Why insulating glass windows fail ?

Insulating glass in windows and doors has to put up with a lot of abuse. The seals have to withstand slamming and banging. They have to be flexible enough to allow the panes to contract in cold weather and expand in hot. The seals can’t stiffen and become brittle in the cold or soften and ooze when it’s warm. They have to stand up to wind, hail, rain, damaging ultraviolet rays, old age, atmospheric pressure changes, errant Frisbee discs and suicidal birds. Still, with all these challenges, double-pane windows are remarkably reliable. Studies by the Sealed Insulating Glass Manufacturers Association show that high-quality units manufactured by their members, and properly installed, have a 1 percent failure rate after 10 years and a 3 percent rate after 15 years.

The troublemakers are older and improperly installed units—they generate the most problems. The leading causes of failure are:

  1. Seals breaking down from exposure to water (Fig. A). Windows without the proper safeguards to keep water from puddling around the perimeter seals will fail sooner.
  2. Excess heat (Fig. B). Talk to companies that replace insulating glass and they’ll tell you most of their work takes place on windows with direct sun exposure. Heat causes the panes to expand and contract, and it softens and weakens the seals until they develop a crack in their armor and allow moist air in.
  3. Old age (Fig. C). Even the most elastic, flexible seal can’t last forever. Eventually a seal will allow moisture to enter the window.

Impact will rarely break the seal of a healthy window, but it can be the last straw for one already weakened from one of the above situations.
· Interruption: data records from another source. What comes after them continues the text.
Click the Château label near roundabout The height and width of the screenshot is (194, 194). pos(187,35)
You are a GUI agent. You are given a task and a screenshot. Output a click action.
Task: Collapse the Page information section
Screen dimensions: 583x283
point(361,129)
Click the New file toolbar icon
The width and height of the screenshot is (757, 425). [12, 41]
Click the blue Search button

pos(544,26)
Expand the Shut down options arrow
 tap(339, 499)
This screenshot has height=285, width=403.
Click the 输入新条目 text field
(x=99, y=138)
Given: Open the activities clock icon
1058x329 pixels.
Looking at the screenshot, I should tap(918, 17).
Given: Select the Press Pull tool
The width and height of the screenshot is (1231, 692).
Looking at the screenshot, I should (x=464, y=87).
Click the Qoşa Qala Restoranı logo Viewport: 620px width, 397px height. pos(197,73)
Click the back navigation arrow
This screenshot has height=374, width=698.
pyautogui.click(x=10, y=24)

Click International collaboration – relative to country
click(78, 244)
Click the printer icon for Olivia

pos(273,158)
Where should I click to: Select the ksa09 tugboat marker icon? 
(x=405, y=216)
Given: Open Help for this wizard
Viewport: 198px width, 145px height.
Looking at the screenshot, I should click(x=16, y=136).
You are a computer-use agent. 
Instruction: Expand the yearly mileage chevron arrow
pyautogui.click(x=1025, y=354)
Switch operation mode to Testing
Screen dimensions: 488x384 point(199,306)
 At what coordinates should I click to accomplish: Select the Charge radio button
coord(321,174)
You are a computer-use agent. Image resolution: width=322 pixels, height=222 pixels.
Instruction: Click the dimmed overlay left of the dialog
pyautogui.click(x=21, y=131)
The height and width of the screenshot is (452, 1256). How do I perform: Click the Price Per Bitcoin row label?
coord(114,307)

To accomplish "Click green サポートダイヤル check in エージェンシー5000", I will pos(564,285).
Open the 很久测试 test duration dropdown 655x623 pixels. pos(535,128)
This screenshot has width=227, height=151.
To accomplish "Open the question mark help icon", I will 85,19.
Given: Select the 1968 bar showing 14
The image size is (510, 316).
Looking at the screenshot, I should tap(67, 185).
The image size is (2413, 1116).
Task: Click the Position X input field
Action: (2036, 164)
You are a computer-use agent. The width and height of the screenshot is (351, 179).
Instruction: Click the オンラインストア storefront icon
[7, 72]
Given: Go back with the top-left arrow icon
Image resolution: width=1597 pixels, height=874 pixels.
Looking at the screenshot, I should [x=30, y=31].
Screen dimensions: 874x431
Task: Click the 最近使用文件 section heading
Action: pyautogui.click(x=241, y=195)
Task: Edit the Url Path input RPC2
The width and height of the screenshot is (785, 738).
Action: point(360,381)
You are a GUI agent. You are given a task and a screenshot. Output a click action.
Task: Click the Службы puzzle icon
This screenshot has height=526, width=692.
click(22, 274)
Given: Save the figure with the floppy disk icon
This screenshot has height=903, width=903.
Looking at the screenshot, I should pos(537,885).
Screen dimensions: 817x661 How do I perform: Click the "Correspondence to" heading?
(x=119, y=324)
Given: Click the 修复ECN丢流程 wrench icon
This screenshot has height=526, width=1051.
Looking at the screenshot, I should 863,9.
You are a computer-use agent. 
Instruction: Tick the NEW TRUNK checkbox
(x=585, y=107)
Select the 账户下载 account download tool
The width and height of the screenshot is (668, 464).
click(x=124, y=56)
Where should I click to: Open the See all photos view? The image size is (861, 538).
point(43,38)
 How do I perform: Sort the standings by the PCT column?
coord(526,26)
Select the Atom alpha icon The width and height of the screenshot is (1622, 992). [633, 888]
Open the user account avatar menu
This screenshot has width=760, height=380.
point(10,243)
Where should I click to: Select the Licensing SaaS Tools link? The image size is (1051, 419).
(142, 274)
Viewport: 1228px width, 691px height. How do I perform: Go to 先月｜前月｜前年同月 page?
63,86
When windows fog and fail, the only viable option is replacement. It’s extremely difficult to separate the old panes, clean them up and reseal them again: The glass becomes “etched” from minerals in the moist air, the old seals are difficult to remove in order to get a tight new seal and a repair is just not cost effective.

Figure A: Water damage

Perimeter seals can deteriorate when they sit in water; bottom seals are particularly vulnerable. Glass should be elevated up and away from the window sash (and any infiltrating water) with small setting blocks. Weep holes or channels should be included to promote drainage.

Figure B: Heat damage

Perimeter seals can soften and panes can literally bow outward from hot air expansion between panes. Lots of expansion and contraction can actually turn windows into “mini-pumps” that pull in and push out outside air, a real problem if it’s moist air. South-facing windows are the hardest hit.

Figure C: Damage from old age

Perimeter seals can dry out, crack and allow moist outside air to infiltrate. Most windows today carry 10- to 20-year warranties—not bad for all the abuse they have to put up with.